* **DATA SUPPLIED**:
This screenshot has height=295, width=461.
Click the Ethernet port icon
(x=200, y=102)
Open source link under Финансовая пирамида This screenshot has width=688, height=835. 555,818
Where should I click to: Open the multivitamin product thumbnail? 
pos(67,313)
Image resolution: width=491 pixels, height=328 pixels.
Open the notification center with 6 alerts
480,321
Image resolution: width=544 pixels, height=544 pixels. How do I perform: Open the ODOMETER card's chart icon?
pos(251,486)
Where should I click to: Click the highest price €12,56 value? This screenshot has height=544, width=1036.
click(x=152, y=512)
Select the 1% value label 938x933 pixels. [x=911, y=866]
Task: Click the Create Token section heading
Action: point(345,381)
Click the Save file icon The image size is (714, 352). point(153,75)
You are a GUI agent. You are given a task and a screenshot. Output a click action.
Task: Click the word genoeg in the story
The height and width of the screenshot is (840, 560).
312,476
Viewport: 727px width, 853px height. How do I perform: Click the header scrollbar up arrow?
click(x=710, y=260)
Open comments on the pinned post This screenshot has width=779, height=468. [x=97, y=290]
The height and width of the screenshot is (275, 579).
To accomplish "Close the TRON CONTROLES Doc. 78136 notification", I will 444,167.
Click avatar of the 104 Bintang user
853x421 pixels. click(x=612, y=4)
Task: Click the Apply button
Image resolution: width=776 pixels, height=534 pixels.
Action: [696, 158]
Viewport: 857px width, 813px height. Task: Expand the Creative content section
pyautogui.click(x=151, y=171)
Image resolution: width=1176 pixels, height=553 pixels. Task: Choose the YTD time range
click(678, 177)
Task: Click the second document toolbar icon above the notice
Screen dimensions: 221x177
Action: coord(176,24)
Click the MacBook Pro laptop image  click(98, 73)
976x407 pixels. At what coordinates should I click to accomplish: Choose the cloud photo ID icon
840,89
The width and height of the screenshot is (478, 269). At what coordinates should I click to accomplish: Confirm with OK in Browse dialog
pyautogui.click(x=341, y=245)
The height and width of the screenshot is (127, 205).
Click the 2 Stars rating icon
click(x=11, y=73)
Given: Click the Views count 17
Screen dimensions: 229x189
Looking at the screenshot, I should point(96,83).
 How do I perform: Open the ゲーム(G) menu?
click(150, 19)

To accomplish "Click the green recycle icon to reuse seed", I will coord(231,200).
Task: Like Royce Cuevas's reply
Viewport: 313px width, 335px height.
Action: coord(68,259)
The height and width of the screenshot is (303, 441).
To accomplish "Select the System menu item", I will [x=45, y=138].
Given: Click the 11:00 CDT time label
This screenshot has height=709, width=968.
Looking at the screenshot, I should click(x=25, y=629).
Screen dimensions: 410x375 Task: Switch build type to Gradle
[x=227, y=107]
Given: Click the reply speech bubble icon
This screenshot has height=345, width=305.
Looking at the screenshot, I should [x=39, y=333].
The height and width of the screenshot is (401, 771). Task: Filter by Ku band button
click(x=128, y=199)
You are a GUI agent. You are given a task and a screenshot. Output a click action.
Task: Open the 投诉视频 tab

* **TASK OBJECTIVE**: Search the listing above for "reply" and copy every line that holds it.

* **RESULT OF THE EXERCISE**:
Task: Like Royce Cuevas's reply
Given: Click the reply speech bubble icon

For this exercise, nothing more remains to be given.